• Source text:
Purpose of the Study:

  • To develop novel magnetization-prepared MRI sequences utilizing a 3D concentric cylinders trajectory.
  • To evaluate the effectiveness of this trajectory for T1-weighted brain imaging and non-contrast-enhanced peripheral angiography.

Main Methods:

  • Employed a 3D concentric cylinders trajectory as the readout, known for robustness to off-resonance effects and timing delays.
  • Developed T1-weighted brain imaging using an inversion-recovery-prepared radiofrequency-spoiled gradient-echo (IR-SPGR) sequence.
  • Developed non-contrast-enhanced (NCE) peripheral angiography using a magnetization-prepared balanced steady-state free precession (bSSFP) sequence, incorporating interleaving schemes and parallel imaging for efficiency.

Main Results:

  • Demonstrated successful in vivo brain imaging with IR-SPGR and NCE peripheral angiography with bSSFP using the concentric cylinders trajectory.

• Dataset:
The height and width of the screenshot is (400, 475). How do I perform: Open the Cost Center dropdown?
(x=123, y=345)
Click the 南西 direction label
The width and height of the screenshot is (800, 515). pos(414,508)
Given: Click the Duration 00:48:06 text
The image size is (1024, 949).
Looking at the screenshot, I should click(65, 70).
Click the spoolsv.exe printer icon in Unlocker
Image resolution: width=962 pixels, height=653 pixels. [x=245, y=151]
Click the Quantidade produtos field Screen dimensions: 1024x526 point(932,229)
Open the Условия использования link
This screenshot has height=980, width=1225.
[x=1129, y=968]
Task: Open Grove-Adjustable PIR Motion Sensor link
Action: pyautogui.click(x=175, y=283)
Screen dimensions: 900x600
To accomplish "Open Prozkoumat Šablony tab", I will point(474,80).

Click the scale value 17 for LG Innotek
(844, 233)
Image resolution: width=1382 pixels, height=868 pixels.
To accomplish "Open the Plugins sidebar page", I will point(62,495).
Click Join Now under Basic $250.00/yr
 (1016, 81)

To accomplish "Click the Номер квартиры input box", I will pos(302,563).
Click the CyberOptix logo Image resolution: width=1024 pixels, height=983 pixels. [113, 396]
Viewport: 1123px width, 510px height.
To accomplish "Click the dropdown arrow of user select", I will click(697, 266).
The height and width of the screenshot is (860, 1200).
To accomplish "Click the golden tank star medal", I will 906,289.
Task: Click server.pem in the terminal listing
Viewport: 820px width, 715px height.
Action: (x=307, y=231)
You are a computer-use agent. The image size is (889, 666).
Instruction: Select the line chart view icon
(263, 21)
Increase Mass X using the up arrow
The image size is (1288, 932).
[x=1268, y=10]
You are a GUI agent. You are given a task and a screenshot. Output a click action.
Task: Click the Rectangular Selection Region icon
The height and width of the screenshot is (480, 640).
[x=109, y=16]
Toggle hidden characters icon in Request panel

• Prompt: From the MRI study summary above, reproduce the passage that begins at the words "Purpose of the" and stops after the words "and timing delays.".

• The answer:
Purpose of the Study:

  • To develop novel magnetization-prepared MRI sequences utilizing a 3D concentric cylinders trajectory.
  • To evaluate the effectiveness of this trajectory for T1-weighted brain imaging and non-contrast-enhanced peripheral angiography.

Main Methods:

  • Employed a 3D concentric cylinders trajectory as the readout, known for robustness to off-resonance effects and timing delays.